→ Directions for this task: Rewrite everything from the first line down to the line containing "coord(62,608)", adding 127 to each coordinate in the answers and leaving the rest of every line unchanged.

====== Provided material ======

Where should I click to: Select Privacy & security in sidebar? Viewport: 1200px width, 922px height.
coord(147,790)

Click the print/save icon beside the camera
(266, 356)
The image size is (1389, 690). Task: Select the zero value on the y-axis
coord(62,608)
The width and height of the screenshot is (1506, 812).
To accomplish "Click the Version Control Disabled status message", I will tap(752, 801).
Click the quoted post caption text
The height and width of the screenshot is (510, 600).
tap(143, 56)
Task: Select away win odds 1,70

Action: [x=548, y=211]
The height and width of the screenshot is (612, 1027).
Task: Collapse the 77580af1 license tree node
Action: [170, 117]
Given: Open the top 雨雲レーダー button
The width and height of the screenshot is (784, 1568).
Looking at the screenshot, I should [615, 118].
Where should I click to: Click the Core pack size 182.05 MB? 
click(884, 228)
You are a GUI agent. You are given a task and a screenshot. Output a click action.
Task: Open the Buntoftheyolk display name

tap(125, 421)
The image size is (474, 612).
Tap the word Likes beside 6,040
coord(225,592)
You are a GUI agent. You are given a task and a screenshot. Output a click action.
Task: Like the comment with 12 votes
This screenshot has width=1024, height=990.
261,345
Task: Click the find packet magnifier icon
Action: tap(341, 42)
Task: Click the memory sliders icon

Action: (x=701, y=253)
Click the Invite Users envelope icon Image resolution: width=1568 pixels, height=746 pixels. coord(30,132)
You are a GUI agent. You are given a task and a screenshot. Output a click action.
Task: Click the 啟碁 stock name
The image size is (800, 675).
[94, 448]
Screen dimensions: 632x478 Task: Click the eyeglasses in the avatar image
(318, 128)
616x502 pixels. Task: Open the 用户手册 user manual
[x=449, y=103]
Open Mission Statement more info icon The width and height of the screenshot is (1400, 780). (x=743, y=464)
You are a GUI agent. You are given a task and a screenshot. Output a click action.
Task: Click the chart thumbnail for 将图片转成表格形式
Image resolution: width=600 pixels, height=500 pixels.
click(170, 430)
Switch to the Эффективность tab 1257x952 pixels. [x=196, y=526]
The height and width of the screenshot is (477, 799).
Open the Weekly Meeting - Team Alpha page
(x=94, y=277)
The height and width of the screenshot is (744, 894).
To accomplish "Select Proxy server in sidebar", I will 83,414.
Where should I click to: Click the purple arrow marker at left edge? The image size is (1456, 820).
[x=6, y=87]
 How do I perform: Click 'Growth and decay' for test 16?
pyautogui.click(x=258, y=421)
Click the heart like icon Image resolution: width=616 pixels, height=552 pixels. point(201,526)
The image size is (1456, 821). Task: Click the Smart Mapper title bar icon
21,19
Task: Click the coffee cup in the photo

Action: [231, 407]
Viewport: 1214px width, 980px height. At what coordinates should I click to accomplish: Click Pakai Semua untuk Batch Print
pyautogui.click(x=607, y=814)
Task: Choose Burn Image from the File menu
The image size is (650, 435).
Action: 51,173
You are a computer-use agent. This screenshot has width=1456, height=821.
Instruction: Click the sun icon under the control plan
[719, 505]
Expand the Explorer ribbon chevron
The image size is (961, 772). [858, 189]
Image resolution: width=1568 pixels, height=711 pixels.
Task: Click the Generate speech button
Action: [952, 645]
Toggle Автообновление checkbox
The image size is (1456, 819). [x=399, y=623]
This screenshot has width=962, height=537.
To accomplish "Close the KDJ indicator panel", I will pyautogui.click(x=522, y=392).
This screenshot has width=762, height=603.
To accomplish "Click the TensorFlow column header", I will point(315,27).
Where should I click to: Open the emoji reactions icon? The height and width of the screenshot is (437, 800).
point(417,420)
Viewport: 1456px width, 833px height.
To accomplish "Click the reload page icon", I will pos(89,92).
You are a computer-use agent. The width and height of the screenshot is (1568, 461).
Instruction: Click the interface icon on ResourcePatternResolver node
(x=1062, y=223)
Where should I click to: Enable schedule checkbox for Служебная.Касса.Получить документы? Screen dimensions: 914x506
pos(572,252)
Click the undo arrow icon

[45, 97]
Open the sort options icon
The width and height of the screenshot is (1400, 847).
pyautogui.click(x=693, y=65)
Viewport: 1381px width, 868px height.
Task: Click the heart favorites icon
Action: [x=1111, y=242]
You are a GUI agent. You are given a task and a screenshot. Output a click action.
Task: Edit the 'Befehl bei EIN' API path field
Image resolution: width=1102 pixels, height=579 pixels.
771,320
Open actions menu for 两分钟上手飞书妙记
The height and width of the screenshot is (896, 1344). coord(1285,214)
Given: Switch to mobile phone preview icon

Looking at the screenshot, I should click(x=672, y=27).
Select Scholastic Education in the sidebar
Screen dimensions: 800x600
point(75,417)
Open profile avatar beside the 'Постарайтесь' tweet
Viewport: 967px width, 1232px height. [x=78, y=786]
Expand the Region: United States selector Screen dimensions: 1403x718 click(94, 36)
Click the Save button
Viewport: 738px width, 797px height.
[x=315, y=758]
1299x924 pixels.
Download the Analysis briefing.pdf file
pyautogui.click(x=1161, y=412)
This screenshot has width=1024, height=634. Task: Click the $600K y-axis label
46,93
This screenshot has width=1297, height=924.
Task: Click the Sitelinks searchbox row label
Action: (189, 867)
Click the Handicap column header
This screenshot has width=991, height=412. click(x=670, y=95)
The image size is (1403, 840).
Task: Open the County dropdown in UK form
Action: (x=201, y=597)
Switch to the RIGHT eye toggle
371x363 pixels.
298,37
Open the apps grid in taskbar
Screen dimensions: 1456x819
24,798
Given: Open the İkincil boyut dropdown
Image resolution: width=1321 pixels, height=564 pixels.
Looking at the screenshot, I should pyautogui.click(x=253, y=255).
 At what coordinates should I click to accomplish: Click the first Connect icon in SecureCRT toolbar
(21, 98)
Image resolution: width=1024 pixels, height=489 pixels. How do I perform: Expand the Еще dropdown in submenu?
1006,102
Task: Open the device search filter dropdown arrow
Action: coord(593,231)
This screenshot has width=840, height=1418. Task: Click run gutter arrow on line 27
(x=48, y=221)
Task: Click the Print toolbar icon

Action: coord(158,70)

======

→ Finished answer:
Where should I click to: Select Privacy & security in sidebar? Viewport: 1200px width, 922px height.
coord(274,917)

Click the print/save icon beside the camera
(393, 483)
The image size is (1389, 690). Task: Select the zero value on the y-axis
coord(189,735)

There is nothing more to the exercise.